EXERCISE DETAILS: Repeat the records below verbatim.

____ THE INPUT

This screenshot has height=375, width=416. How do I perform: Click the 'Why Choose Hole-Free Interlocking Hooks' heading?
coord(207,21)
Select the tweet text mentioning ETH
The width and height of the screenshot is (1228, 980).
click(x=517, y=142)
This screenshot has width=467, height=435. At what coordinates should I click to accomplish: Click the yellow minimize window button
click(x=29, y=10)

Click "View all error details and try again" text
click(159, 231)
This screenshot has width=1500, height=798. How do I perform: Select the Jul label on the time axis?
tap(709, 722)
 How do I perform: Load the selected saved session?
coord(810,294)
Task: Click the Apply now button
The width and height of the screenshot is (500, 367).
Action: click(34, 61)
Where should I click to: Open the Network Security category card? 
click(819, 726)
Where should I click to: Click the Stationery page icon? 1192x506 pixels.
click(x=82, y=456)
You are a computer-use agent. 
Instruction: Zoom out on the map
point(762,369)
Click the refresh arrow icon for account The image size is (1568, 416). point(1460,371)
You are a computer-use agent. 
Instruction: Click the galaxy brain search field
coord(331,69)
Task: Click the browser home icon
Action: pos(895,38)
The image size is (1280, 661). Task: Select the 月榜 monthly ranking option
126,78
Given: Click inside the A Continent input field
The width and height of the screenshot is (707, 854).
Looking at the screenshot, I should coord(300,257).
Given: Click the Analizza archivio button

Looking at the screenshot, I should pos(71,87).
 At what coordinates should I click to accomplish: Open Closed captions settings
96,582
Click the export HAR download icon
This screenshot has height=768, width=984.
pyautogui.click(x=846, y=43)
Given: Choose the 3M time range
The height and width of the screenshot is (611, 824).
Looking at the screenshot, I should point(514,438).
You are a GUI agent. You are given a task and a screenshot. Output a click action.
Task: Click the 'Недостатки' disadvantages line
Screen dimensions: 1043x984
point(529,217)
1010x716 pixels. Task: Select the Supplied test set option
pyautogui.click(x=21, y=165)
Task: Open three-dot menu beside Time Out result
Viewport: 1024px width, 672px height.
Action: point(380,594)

________

RESPONSE TO THIS EXERCISE:
This screenshot has height=375, width=416. How do I perform: Click the 'Why Choose Hole-Free Interlocking Hooks' heading?
coord(207,21)
Select the tweet text mentioning ETH
The width and height of the screenshot is (1228, 980).
click(x=517, y=142)
This screenshot has width=467, height=435. At what coordinates should I click to accomplish: Click the yellow minimize window button
click(x=29, y=10)

Click "View all error details and try again" text
click(159, 231)
This screenshot has width=1500, height=798. How do I perform: Select the Jul label on the time axis?
tap(709, 722)
 How do I perform: Load the selected saved session?
coord(810,294)
Task: Click the Apply now button
The width and height of the screenshot is (500, 367).
Action: click(34, 61)
Where should I click to: Open the Network Security category card? 
click(819, 726)
Where should I click to: Click the Stationery page icon? 1192x506 pixels.
click(x=82, y=456)
You are a computer-use agent. 
Instruction: Zoom out on the map
point(762,369)
Click the refresh arrow icon for account The image size is (1568, 416). point(1460,371)
You are a computer-use agent. 
Instruction: Click the galaxy brain search field
coord(331,69)
Task: Click the browser home icon
Action: pos(895,38)
The image size is (1280, 661). Task: Select the 月榜 monthly ranking option
126,78
Given: Click inside the A Continent input field
The width and height of the screenshot is (707, 854).
Looking at the screenshot, I should coord(300,257).
Given: Click the Analizza archivio button

Looking at the screenshot, I should pos(71,87).
 At what coordinates should I click to accomplish: Open Closed captions settings
96,582
Click the export HAR download icon
This screenshot has height=768, width=984.
pyautogui.click(x=846, y=43)
Given: Choose the 3M time range
The height and width of the screenshot is (611, 824).
Looking at the screenshot, I should point(514,438).
You are a GUI agent. You are given a task and a screenshot. Output a click action.
Task: Click the 'Недостатки' disadvantages line
Screen dimensions: 1043x984
point(529,217)
1010x716 pixels. Task: Select the Supplied test set option
pyautogui.click(x=21, y=165)
Task: Open three-dot menu beside Time Out result
Viewport: 1024px width, 672px height.
Action: point(380,594)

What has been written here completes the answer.